> **Records provided**
◆ ◆ ◆ ◆ ◆

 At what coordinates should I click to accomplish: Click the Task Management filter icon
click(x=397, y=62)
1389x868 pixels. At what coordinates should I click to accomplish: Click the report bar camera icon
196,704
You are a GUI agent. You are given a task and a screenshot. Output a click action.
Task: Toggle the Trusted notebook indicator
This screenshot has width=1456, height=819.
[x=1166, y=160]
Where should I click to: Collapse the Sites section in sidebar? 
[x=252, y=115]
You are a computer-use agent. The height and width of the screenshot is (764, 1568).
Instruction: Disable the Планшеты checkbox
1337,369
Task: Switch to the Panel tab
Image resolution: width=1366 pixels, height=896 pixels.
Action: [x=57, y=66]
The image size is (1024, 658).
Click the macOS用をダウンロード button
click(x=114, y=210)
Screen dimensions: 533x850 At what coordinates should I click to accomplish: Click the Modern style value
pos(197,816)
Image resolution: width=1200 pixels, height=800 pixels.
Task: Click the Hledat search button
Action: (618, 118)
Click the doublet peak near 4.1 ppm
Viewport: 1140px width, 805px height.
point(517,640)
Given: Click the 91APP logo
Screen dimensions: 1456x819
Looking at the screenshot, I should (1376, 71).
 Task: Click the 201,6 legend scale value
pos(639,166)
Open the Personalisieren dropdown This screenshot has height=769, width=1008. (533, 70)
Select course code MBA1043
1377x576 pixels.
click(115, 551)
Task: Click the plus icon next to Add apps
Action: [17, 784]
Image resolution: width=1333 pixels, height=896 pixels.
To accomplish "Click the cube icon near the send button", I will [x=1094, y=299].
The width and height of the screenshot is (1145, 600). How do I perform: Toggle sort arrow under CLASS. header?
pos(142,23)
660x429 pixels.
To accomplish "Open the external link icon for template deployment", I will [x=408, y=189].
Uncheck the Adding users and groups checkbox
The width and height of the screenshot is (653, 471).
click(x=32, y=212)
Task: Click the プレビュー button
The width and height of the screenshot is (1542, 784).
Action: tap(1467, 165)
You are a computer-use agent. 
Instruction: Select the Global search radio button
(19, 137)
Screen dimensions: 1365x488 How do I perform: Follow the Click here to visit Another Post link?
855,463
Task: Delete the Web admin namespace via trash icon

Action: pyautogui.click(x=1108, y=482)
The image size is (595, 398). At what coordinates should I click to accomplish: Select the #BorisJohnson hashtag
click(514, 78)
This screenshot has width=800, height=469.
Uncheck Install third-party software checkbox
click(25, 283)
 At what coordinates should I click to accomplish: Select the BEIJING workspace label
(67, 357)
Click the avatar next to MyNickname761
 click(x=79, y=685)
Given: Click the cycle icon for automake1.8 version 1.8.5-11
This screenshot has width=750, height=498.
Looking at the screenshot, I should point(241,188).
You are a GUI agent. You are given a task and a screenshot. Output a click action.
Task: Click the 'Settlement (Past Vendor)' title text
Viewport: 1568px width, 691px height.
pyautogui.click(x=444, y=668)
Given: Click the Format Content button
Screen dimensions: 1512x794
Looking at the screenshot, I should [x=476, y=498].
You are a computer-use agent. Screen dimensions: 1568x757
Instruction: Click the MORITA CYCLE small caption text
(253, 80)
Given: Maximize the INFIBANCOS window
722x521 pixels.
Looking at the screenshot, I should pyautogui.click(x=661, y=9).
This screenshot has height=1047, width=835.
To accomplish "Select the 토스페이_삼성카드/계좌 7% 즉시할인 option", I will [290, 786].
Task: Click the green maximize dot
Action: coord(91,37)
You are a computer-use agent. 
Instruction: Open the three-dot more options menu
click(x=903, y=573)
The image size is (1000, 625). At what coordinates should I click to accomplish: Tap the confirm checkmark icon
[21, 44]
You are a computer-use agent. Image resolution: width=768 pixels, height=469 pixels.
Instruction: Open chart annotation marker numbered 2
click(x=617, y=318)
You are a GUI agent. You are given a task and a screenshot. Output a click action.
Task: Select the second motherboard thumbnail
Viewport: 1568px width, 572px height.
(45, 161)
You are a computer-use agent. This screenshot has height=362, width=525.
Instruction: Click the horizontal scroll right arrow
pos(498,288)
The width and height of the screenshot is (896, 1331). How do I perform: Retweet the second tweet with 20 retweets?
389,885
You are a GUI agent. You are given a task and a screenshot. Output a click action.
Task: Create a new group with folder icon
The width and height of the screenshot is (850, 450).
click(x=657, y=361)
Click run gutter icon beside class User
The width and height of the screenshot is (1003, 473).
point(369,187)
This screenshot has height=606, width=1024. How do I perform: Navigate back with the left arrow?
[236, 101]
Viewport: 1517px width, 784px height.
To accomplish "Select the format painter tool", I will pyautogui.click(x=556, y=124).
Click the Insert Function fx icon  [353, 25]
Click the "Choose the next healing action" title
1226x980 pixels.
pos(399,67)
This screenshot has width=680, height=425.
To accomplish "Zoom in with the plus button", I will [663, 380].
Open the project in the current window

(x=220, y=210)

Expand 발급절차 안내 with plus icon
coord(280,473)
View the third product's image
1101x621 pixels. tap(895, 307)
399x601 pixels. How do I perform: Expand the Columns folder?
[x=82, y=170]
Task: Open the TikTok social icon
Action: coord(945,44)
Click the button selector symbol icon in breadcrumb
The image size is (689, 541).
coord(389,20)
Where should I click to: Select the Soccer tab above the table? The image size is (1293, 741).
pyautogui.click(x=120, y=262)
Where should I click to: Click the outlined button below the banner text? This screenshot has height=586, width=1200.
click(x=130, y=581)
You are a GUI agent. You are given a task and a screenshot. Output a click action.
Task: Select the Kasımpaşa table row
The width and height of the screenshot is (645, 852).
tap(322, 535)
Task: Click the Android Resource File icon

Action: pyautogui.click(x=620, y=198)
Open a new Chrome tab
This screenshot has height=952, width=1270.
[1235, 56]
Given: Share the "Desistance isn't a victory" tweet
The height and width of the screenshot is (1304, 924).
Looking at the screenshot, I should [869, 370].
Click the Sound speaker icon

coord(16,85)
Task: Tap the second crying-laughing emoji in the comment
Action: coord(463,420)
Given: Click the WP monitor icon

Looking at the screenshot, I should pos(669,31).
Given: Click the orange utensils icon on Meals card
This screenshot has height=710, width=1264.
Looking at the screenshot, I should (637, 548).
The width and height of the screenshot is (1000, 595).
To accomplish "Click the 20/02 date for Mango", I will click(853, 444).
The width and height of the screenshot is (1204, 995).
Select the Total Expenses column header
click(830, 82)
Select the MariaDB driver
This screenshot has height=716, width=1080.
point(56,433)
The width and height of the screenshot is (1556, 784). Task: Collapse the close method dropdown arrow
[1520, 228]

◆ ◆ ◆ ◆ ◆

> **Description of the task**
Return every line of the entries above that contains the word "next".

> **Correct answer**
Task: Click the plus icon next to Add apps
Click the avatar next to MyNickname761
Click the "Choose the next healing action" title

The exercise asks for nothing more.